Total RNA İzolasyonu: Deneysel gruplardaki ratlardan elde edilen testis dokularından Trizol kullanılarak total RNA izolasyonu yapıldı. Bu işlem kitin prosedürüne uygun olarak yapıldı. Total RNA izolasyonunda sonra RNA konsantrasyonu spektrofotometre ile ölçüldü. Total RNA kalitesini kontrol etmek amacıyla RNA’lar %1.5’lik agaroz jel de 1XTBE solusyonu içerisinde 80 voltta bir saat yürütüldü ve jel görüntüleme sistemi ile görüntülenerek RNA kalitesi belirlendi.
Primer Dizayn: Apoptozis ile ilişkili olan kaspaz 8 ve 9 genlerine ait ekspresyon seviyelerinin Real Time PCR ile ölçülebilmesi için gerekli primer dizileri http://bioinfo.ut.ee/primer3-0.4.0/ ilgili linkindeki Primer Design-3 programı kullanılarak tasarlandı. Tasarlanan primer dizileri daha önce herhangi bir çalışmada kullanılmamıştır. Dolayısıyla bu çalışmanın araştırmacıları tarafından özel olarak tasarlanmıştır.
DNaz I Uygulaması ve cDNA çevrimi: İzole edilen RNA örneklerinde DNA kontaminasyonuna karşı DNaz I (Thermo Scientific) kullanıldı. Dnaz I uygulaması kitte verilen protokole uygun olarak yapıldı. Daha sonra bu RNA’lardan 2-5 µg alındı ve miScript Reverse Transcription Kiti (Qiagen) verilen protokole uygun şekilde kullanılarak cDNA sentezlendi. Elde edilen cDNA’nın saflığı ve miktarı spektrofotometrede yapılan 260-280 nm absorbans ölçümleri ile belirlendi ve cDNA’lar aynı oranlarda sulandırıldı. Daha sonra Real Time PCR çalışmalarında kullanılmak üzere –20 °C de muhafaza edildi.

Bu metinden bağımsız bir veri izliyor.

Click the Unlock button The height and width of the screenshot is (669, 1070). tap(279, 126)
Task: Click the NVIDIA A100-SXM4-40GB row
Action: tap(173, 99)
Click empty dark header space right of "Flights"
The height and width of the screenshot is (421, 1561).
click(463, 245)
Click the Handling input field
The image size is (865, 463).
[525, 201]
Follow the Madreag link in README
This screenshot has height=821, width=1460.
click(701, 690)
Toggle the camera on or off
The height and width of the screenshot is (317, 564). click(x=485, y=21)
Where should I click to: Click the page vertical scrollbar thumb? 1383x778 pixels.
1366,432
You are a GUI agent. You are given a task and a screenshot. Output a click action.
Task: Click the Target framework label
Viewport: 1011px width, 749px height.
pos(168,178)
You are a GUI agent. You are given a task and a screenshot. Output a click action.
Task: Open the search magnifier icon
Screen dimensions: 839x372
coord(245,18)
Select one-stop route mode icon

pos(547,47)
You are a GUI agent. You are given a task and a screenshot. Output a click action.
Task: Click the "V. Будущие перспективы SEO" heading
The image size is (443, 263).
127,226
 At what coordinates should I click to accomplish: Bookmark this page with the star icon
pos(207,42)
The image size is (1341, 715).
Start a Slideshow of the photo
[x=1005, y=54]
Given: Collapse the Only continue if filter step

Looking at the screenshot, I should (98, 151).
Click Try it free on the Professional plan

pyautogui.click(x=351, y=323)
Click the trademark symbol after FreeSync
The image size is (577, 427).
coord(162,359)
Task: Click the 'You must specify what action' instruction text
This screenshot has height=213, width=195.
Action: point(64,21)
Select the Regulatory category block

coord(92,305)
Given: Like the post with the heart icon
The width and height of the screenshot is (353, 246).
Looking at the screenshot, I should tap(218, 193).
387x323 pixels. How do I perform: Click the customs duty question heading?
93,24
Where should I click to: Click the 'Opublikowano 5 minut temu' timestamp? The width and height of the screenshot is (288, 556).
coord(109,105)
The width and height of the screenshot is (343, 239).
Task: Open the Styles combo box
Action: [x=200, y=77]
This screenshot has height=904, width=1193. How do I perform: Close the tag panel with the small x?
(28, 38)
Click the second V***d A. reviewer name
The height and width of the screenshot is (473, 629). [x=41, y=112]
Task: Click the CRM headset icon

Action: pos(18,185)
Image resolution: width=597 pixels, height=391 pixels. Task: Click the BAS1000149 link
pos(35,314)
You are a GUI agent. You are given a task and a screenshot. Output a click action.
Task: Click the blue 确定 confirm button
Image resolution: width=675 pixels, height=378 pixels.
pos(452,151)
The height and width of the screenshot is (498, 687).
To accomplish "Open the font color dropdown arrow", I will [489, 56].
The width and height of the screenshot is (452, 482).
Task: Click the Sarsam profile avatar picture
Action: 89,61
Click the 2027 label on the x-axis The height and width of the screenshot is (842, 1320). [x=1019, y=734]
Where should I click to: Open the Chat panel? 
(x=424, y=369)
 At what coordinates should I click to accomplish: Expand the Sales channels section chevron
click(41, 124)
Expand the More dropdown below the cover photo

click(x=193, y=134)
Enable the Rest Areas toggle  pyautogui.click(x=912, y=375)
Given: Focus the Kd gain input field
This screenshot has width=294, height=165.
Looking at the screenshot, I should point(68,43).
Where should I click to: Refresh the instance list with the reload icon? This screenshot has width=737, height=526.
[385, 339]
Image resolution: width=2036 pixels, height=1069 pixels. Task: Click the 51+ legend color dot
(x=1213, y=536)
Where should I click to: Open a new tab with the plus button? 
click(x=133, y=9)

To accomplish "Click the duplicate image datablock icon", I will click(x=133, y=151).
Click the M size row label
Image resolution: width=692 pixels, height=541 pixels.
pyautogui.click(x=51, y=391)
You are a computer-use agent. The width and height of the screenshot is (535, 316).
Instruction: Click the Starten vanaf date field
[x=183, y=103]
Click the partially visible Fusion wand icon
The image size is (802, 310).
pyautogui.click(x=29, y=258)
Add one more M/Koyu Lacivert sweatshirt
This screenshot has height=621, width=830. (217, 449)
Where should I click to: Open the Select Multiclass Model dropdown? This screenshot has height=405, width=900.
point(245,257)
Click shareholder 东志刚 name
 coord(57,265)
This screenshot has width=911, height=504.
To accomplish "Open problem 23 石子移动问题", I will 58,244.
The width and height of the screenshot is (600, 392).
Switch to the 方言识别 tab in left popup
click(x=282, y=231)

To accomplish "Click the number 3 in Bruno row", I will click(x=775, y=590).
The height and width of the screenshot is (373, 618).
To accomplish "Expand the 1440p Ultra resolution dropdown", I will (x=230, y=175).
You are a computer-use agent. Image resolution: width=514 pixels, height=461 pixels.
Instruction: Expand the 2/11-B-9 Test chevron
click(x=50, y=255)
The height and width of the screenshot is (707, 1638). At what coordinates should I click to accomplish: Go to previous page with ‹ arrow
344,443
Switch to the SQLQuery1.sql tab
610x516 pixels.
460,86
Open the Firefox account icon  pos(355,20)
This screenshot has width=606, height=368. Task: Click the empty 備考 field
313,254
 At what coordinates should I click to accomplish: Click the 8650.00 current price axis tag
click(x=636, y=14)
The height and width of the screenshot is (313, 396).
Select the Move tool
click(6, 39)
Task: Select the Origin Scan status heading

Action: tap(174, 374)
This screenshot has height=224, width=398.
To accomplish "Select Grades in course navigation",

Real Time PCR: Kaspaz 8 ve 9 genlerinin mRNA transkript seviyelerini ölçmek amacıyla Qiagen Rotor Gene HRM marka cihaz kullanılarak qRT-PCR yapıldı. İnternal kontrol olarak GAPDH geni kullanıldı. Real time PCR deneylerinde oluşturulan master mix içeriği; Syber Green 2X Rox Dye Master mix (Qiagen), genler için tasarlanmış forward ve reverse primerler, template olarak cDNA’lar ve nükleaz free su master mixler hazırlandıktan sonra örnekler Real Time cihazında analiz edildi ve elde edilen Ct değeleri 2-DeltaDeltaCt metoduna uygun olarak hesaplanarak ilgili genlerin ekspresyon seviyeleri belirlendi 17. Genlerin reaksiyon koşulları ve primer dizileri Tablo 1’de gösterilmiştir.
İstatistiksel Analiz: Çalışmadan elde edilen tüm verilerin istatistiksel analizi SPSS 20.0 yazılımı kullanılarak yapıldı. İstatistiksel farklılıklar ve anlamlılık düzeyleri tek yönlü varyans analizi (ANOVA) testi ile belirlenmiş olup çoklu karşılaştırmalar için Tukey’s HSD testi uygulandı. P<0.05 seviyesindeki sonuçlar anlamlı kabul edildi. İmmunhistokimyasal verilerin analizi parametrik olmayan Kruskal Wallis testi ve Mann-Whitney U testi kullanıldı. Ayrıca genlere ait ekspresyon seviyeleri analiz etmede GrapPad 7.2 (California, USA) programı kullanıldı.